= Beginning of Section =
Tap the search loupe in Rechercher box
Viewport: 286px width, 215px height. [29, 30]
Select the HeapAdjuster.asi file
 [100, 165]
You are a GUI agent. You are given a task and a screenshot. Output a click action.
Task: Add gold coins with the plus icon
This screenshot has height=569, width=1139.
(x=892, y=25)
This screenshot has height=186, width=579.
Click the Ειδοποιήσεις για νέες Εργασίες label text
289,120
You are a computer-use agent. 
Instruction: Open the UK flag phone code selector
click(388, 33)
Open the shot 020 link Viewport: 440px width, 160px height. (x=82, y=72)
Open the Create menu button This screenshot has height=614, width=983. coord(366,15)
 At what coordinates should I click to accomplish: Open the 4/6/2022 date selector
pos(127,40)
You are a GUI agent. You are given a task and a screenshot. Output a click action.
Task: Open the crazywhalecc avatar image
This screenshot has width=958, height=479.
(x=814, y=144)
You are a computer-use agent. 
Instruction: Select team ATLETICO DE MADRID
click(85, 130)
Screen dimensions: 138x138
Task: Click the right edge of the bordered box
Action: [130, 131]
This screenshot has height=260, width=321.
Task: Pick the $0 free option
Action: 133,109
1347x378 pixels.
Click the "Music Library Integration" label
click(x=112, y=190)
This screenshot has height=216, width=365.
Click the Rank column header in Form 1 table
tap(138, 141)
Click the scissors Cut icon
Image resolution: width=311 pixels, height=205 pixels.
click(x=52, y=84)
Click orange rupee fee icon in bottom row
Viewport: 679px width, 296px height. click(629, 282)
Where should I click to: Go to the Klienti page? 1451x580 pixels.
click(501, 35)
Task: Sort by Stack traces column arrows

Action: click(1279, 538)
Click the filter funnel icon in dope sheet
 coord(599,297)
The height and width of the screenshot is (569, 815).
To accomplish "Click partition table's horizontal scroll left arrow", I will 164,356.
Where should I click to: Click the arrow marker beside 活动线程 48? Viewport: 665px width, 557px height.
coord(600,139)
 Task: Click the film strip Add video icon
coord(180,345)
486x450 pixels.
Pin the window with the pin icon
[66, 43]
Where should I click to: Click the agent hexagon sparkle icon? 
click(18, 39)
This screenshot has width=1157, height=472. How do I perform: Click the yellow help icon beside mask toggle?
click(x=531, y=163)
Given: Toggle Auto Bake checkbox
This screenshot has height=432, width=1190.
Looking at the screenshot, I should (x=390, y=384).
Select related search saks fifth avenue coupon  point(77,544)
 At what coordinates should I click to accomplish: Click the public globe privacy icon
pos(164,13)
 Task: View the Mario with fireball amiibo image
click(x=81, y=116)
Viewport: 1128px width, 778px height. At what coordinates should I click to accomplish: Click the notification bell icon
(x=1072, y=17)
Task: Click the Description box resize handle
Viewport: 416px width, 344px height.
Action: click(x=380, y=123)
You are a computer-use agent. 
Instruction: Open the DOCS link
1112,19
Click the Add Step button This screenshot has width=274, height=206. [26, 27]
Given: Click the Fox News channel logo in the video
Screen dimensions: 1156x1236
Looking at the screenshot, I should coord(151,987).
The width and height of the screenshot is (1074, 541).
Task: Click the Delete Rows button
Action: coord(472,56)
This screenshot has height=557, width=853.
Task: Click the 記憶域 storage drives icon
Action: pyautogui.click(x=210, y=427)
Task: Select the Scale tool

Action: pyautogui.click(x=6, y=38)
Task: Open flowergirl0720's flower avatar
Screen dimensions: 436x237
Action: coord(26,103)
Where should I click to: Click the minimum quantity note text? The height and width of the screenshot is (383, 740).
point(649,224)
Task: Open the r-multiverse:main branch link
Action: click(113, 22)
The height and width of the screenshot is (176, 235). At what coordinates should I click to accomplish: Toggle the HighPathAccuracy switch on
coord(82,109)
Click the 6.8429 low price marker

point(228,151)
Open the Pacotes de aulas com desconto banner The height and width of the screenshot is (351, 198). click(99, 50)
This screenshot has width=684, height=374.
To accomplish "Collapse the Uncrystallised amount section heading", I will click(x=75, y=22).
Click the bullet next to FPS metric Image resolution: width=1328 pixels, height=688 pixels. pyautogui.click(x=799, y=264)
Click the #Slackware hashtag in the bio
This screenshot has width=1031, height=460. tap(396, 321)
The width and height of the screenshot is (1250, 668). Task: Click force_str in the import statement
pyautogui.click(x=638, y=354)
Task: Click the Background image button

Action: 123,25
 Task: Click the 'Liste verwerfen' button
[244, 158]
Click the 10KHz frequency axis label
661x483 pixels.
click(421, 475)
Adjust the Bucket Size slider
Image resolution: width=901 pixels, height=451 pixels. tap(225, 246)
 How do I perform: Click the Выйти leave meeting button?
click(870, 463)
= End of Section =
▸ TASK PROMPT: All that is needed is the exact run of lines above from the line containing "Open the Create" through the line containing "Task: Open the crazywhalecc avatar image", both of them included.

▸ WRITTEN SOLUTION:
Open the Create menu button This screenshot has height=614, width=983. coord(366,15)
 At what coordinates should I click to accomplish: Open the 4/6/2022 date selector
pos(127,40)
You are a GUI agent. You are given a task and a screenshot. Output a click action.
Task: Open the crazywhalecc avatar image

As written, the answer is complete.